Revue Spécialiséé Trimestrielle

LES CONTES POPULAIRES OMANAIS ET INDIEN : ÉTUDE COMPARÉE

Issue 53
LES CONTES POPULAIRES OMANAIS ET INDIEN : ÉTUDE COMPARÉE

Umama Mustapfa Al Ouati

Sultanat d’Oman

Les spécialistes s’accordent sur l’ancienneté et le caractère spontané des contes populaires, ainsi que sur le fait qu’ils reflètent l’âme des communautés autant qu’ils traduisent leurs souffrances, leurs croyances et aspirations. Ils sont l’expression de l’imaginaire et des expériences vécues des ancêtres, et c’est pourquoi ils constituent un héritage que les conteurs ont contribué à actualiser, à développer et à transformer. On comprend qu’il soit si difficile de remonter à leur origine ou de tenter d’identifier leurs auteurs, d’autant plus que les contes ne cessent de circuler oralement d’une civilisation à l’autre, au gré des migrations, des relations commerciales et, plus généralement, de la circulation des hommes. Le conte populaire est considéré comme partie intégrante du patrimoine des peuples, lequel comprend la littérature populaire aux côtés d’autres genres artistiques. Albu Ala (2006) souligne le fait que la littérature populaire est un héritage commun aux différentes catégories sociales. Celles-ci ont en effet reçu en partage la même culture exprimée à travers des formes artistiques et formulée au moyen de l’écrit ou de la parole, cette dernière organisant le texte littéraire populaire en tant que manifestation collective de l’oralité. 

L’étude a pour objectif, sur les deux plans épistémologique et scientifique, de déterminer les points communs entre les deux cultures populaires omanaise et indienne en mettant l’accent sur le texte des contes populaires. La chercheuse s’intéresse aussi bien sur le plan personnel que professionnel au domaine du récit populaire indien et, plus généralement à la culture du sous-continent. Elle tâche, plus particulièrement, à approfondir la réflexion sur les points de jonction entre ces deux cultures à la fois semblables et différentes : celle du monde arabe et celle de l’Inde.

Il est possible de déterminer, par-delà la diversité des contes populaires analysés dans le cadre de cette étude, des caractères communs entre les patrimoines narratifs arabe et indien.

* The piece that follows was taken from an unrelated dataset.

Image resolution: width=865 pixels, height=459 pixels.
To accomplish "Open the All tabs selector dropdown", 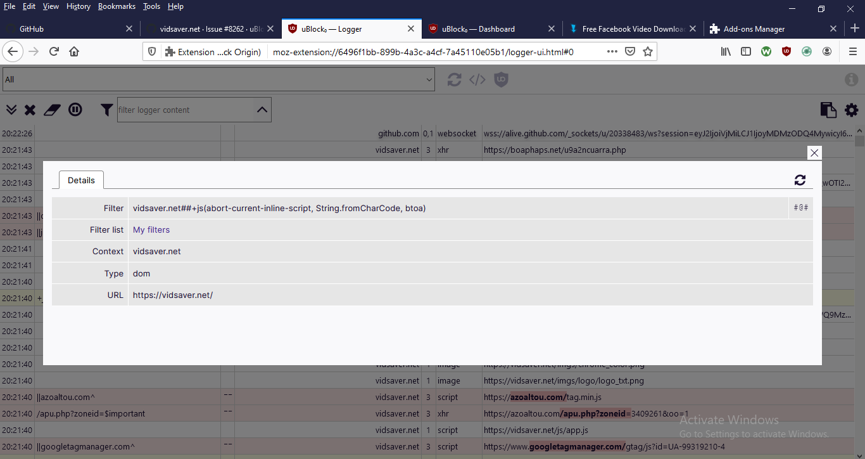I will pyautogui.click(x=218, y=79).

Nous avons en effet des personnages qui se retrouvent tels quels dans l’ensemble des contes et dont le nombre ne dépasse pas les sept pour chacun de ces récits. Les deux types de contes ne comptent qu’un seul héros axial, mais différents adjuvants. Le rôle du héros peut être confié à un autre personnage, mais les deux ne partagent pas cette primauté dans le même conte. Au-delà de leur diversité, les personnages se répartissent en deux classes principales : les riches et les pauvres. Dans la première, nous trouvons le roi, la reine, le prince, la princesse, le marchand, etc. La deuxième classe est représentée à travers les personnages du bûcheron, du derviche, du domestique, etc., ces dernières fonctions représentant elles-mêmes diverses strates de la société. Nous pouvons ainsi avoir affaire à des métiers modestes comme le filage de la laine ou la coupe du bois, ou à des activités propres aux classes les plus élevées comme la chasse. Les différences de milieu sont également perceptibles dans les lieux où se déroulent les événements : ceux-ci peuvent être un palais ou une chaumière, mais la forêt demeure l’espace commun où se dissolvent les classes sociales. Le conte populaire met à chaque fois l’accent sur les spécificités locales : sans les indications élémentaires qui y sont liées, il ne serait pas possible en effet de connaître l’identité du récit. Ainsi, le contexte indien s’impose grâce aux noms des arbres, des fruits ou d’animaux tels que le tigre, le perroquet ou le serpent, tandis que la biche est typique de la région d’Oman comme le lotus, fleur et arbrisseau, est inséparable du milieu naturel arabe. La langue et le style des contes analysés se caractérisent, comme la plupart des récits de ce genre, par leur simplicité et leur forme directe. Cependant, nous percevons quelquefois un déficit au niveau du lien logique entre les parties du récit. Plusieurs nœuds s’y développent, comme l’auteur l’a montré dans le dernier conte dont l’analyse fait apparaître qu’il est formé de la fusion en une seule structure de deux récits distincts. Dans certains contes, les transformations se produisent de façon brusque, immédiate et sans préparation, le récit lui-même pouvant parfois se terminer brutalement malgré la complexité des événements entrelacés.